In their place? A new wave of grubbier, scenier pop culture reminiscent of the halcyon days of, er, Club NME. There’s an electroclash revival teetering into existence. There’s all those lyrics about doing keys and being a party girl on Brat .



The coolest pop stars have got really into smoking again. (See: Dua Lipa at Glastonbury and Rosalía..

. everywhere?) Gigi Hadid appeared in Heaven and Dilara Findikoglu’s latest campaign sporting eyeliner I last saw at a The Horrors gig. MySpace’s hippest photographer, the bloody Cobrasnake, is getting hit up to photograph the coolest parties once again.
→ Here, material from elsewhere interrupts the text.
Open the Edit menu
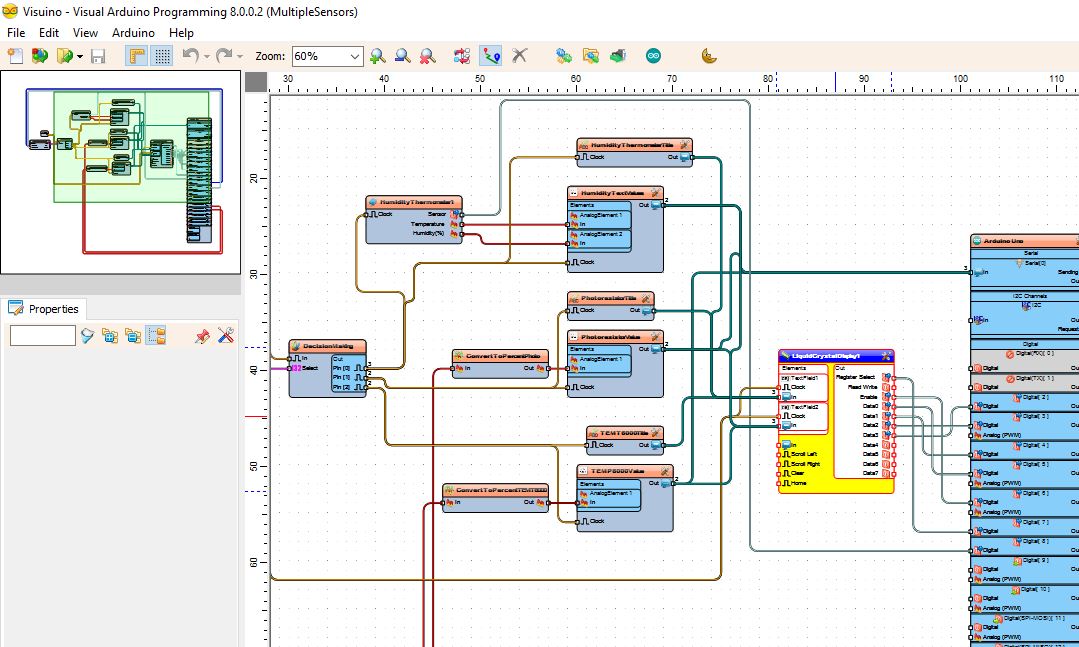This screenshot has height=647, width=1079. pyautogui.click(x=49, y=33)
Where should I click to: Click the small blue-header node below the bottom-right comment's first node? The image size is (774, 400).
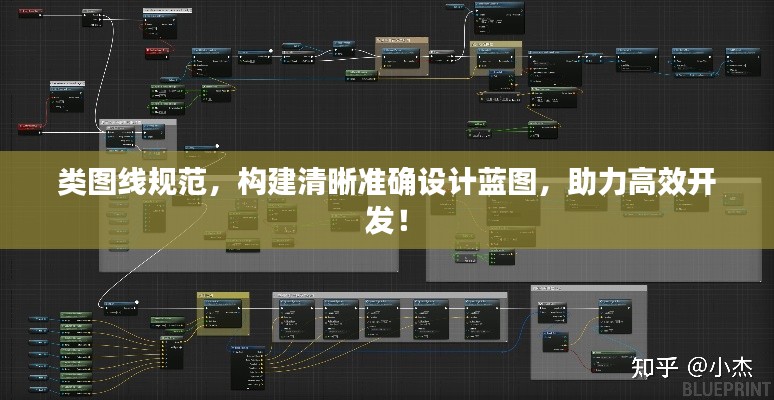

And amidst all of this, what I’d call “Gen-Z Aesthetics TikTok” is beginning to mine the fashion archives for indie sleaze inspo and discovering some of the late-’00s’ greatest hits for the very first time. I hadn’t really thought about it before but – just as many Americans don’t realise that bronze, buff EDM Calvin Harris used to be pale, gangly electro Calvin Harris – there’s a real chance that anyone born after, say, 2008 might only know Mary-Kate and Ashley Olsen as the impossibly chic designers of The Row rather than the grunge queens of New York: child stars turned NYU drop outs. And it is a delight to discover that youthful corners of the internet are stumbling upon such perfect cultural artefacts as the two of them at a flannel shirt-themed party with Nicole Richie or Mary-Kate pottering around uni with a Starbucks and a pastel green Balenciaga bag .

And what about the interview in which MK told W magazine she left university because “I need to be able to go to yoga and work out and just read scripts and go on auditions, because that’s what makes me happy. You know? Like, papers don’t really make me happy.” Fantastic.

So anti-girl boss! I’m so glad the youth are enjoying their own belated version of Olsen twin mania. Because it was a mania back in the day, wasn’t it? To say that those twins – who first became famous for appearing as tot Michelle Tanner in American sitcom Full House before making seminal teen movies like New York Minute – had millennials in a chokehold is an understatement. There was a period of my life when I’d do anything Mary-Kate told me to do.

In fact I have done many, many dumb things to emulate her over the years, including but not limited to: getting a family friend to import an “I heart NY” T-shirt for me from America and then immediately cutting it into bits in an act of “customisation”; not brushing my hair for weeks on end and then styling it by wearing a hairband horizontally across my forehead; and dressing in a way that I can only describe as “monk who is Coachella-curious”. Yes, both twins have classic, timeless style now, but no one did goth-scenester-boho-chic like them. They’re a large part of the reason why teenage girls across the UK spent Saturday nights from 2007-2009 rattling around small town clubs in biker booties.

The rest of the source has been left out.